Fragmento seleccionado:
((
El sujeto se hace imprescindible para explicar la condición del objeto, aunque el objeto tenga existencia real propia al margen de éste. Se da una relación de interdependencia entre el sujeto que observa y la realidad del objeto que tiene delante. Así entendido, el objeto puede ser investido de un nuevo sentido si el sujeto le atribuye algo de sí mismo, ya que opera una transformación de su significado original por otro nuevo y distinto.
“Los objetos son elementos de nuestra cotidianeidad. A menudo, de tanto verlos, dejamos de verlos; existen porque ocupan un lugar, pero los solemos soslayar o ignorar. Solo cuando los usamos o cuando les prestamos algo de atención, cuando nos paramos frente a ellos, podemos ver la simbología que contienen, o como se comunican con nosotros, pues cada uno de esos objetos significa algo, o como dijo Octavio Paz en su poema Objetos: «Viven a nuestro lado, / los ignoramos, nos ignoran. / Alguna vez conversan con nosotros»” (Agustín Calvo Galán).
“El propósito del arte es el de impartir la sensación de las cosas como son percibidas y no como son sabidas -o concebidas-” (Viktor Shklovski) .
))
[Entradas de datos recopiladas]
((
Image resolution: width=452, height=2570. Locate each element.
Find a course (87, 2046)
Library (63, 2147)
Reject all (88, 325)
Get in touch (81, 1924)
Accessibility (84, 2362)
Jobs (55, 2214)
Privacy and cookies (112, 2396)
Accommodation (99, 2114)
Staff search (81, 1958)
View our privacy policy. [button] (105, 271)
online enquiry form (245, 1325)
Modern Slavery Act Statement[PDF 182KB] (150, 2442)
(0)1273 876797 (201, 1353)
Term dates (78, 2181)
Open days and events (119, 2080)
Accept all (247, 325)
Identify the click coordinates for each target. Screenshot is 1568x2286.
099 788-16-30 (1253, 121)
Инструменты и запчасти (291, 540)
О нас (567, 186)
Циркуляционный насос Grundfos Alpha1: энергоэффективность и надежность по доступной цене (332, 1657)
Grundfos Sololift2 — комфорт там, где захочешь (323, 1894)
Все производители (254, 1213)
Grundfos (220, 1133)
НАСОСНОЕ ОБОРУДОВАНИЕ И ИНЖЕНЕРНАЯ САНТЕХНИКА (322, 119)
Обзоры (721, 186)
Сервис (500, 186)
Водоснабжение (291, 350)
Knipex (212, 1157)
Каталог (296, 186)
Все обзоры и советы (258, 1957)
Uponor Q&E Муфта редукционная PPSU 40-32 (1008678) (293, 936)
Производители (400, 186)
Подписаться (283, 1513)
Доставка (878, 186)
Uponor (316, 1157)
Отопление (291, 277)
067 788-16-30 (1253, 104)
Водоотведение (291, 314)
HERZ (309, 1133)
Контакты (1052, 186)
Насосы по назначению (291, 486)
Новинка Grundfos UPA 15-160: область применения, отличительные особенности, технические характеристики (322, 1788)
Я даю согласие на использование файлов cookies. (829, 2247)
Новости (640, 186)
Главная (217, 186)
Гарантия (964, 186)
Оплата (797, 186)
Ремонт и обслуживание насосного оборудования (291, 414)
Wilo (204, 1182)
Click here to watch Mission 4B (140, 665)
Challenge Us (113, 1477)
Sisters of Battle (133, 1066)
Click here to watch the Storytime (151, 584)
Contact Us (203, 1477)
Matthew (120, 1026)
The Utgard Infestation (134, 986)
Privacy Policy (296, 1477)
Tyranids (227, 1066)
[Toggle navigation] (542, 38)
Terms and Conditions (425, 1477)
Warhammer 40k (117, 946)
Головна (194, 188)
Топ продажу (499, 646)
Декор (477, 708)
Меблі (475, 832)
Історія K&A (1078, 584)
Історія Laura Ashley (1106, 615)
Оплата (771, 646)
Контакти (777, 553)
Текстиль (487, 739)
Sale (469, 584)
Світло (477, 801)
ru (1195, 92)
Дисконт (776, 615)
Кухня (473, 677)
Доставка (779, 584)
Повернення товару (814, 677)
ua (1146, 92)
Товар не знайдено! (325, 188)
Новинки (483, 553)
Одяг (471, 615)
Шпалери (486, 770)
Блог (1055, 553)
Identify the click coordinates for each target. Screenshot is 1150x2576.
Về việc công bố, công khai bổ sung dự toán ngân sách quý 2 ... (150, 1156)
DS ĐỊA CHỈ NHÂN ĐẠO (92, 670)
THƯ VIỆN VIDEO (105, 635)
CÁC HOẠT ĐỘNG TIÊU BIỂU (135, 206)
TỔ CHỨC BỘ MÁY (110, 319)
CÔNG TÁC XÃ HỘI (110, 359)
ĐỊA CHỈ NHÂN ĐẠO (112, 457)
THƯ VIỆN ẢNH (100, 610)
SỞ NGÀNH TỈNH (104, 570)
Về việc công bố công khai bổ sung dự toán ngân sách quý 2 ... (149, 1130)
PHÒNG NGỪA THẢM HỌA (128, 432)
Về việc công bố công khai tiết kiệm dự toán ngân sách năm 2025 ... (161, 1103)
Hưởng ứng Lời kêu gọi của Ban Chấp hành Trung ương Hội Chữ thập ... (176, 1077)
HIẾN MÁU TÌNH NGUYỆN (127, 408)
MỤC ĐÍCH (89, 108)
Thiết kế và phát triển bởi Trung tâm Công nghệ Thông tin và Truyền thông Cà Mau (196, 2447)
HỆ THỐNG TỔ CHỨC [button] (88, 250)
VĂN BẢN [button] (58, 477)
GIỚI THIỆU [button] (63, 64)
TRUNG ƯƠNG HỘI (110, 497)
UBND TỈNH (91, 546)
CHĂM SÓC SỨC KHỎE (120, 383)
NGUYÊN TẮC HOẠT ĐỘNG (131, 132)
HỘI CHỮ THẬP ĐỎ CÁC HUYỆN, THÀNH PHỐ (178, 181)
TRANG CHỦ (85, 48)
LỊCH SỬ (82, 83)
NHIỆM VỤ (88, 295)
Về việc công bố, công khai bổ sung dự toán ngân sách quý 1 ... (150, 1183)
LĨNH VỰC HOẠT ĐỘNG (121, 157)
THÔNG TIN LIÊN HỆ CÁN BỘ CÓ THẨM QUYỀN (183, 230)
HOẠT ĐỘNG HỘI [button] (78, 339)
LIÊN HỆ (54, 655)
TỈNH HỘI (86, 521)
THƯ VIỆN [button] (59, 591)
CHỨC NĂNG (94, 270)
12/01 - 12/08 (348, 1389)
))
Tareas a realizar:
• 1. Según el fragmento sobre los objetos, ¿por qué un objeto puede tomar un nuevo sentido cuando el sujeto le atribuye algo de sí mismo? Responde en una a tres oraciones.
• 2. Resume en forma de lista el párrafo del fragmento sobre los objetos que empieza con «Los objetos son elementos de nuestra cotidianeidad», sin perder sus datos principales.
• 3. Prosigue el fragmento sobre los objetos a partir de donde termina.

Respuestas de ejercicios:
• 1. Porque, al atribuirle algo de sí mismo, el sujeto transforma el significado original del objeto en otro nuevo y distinto.

• 2.
- Según Agustín Calvo Galán, los objetos forman parte de nuestra vida diaria.
- De tanto verlos, dejamos de verlos: existen porque ocupan un lugar, pero solemos pasarlos por alto o ignorarlos.
- Solo al usarlos o al prestarles atención descubrimos la simbología que contienen y cómo se comunican con nosotros, porque cada uno significa algo.
- Octavio Paz lo expresó en su poema *Objetos*: «Viven a nuestro lado, / los ignoramos, nos ignoran. / Alguna vez conversan con nosotros».

• 3.
“Sólo cuando algo nos resulta extraño le prestamos la suficiente atención; y sólo entonces podemos comenzar a pensarlo de otra manera. A lo habitual, a lo cotidiano, no solemos darle demasiada importancia; operamos con ello en una especie de «modo de piloto automático»” (Gustavo Ariel Schwartz).
“La cotidianidad hace que se «pierda la frescura de nuestra percepción de los objetos», haciendo de todo algo automatizado. La rutina nos adormece, volviéndonos ciegos, sordos, y ajenos a lo que ocurre en nuestro entorno”.
“El verdadero viaje de descubrimiento no consiste en buscar nuevos paisajes, sino en mirar con nuevos ojos” (Marcel Proust).